Procaccini, as mentioned, was probably inspired by the series of Apostles made by Rubens and now in the Prado in Madrid. Compared to the Flemish painter, however, Procaccini’s version appears less Baroque and closer to Mannerist sensibilities. Indeed, the human figure, sculptural and monumental, tends to occupy the entire space of the canvas, creating an effect of strong physical presence but at the same time formal concentration.
Over time, the paintings have undergone several restorations. In particular, the St. Matthew was restored in the 1990s, when elements emerged that allowed for a better understanding of the work’s conservation condition. The restoration revealed that an earlier intervention, carried out in 1959, had compensated for some unraveling and abrasions of the paint film, however, causing a certain flattening of the chromatic quality.

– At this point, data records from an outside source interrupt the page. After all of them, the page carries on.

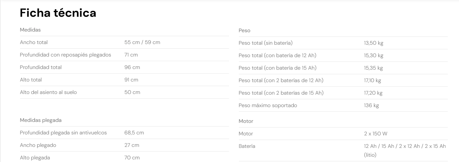459x162 pixels.
Task: Click the Medidas plegada section header
Action: pyautogui.click(x=41, y=120)
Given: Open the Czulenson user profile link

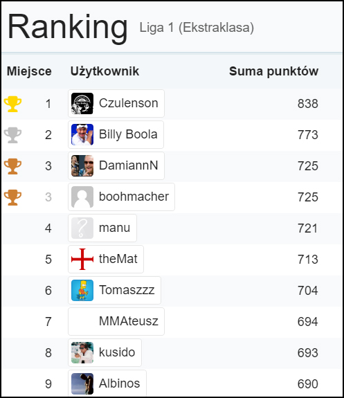Looking at the screenshot, I should coord(116,104).
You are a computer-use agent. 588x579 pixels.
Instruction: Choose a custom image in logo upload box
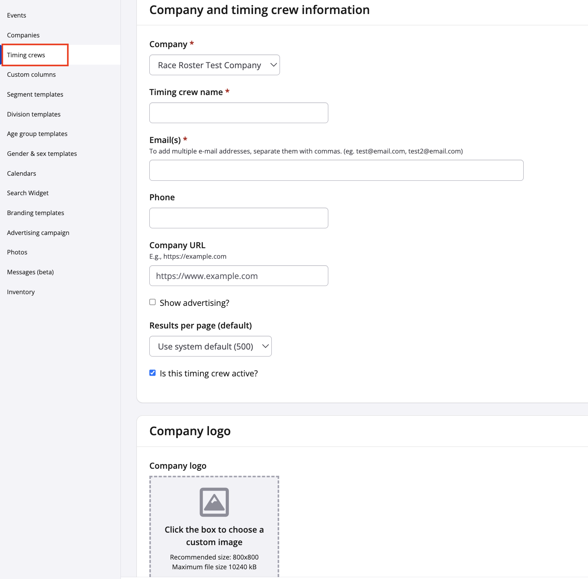(x=214, y=536)
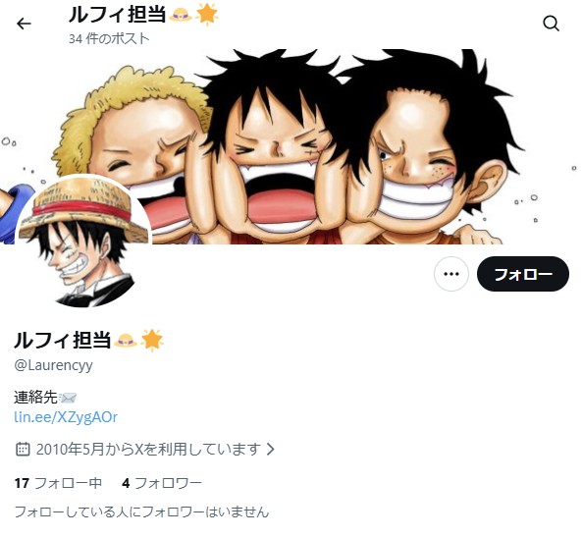Click the 34 件のポスト count text

coord(109,38)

The exhibition set up at Palazzo Rosso is therefore a moment of particular importance for the reconstruction of the history of this pictorial cycle. By reuniting the surviving canvases and bringing to light works never before exhibited to the public, the exhibition offers the possibility of rediscovering a significant chapter in early 17th-century Genoese Baroque painting and collecting. At the same time, the initiative represents an invitation to research and study, in the hope that other canvases belonging to the same series may emerge in the future, so that further completeness may be restored to the project conceived more than four centuries ago.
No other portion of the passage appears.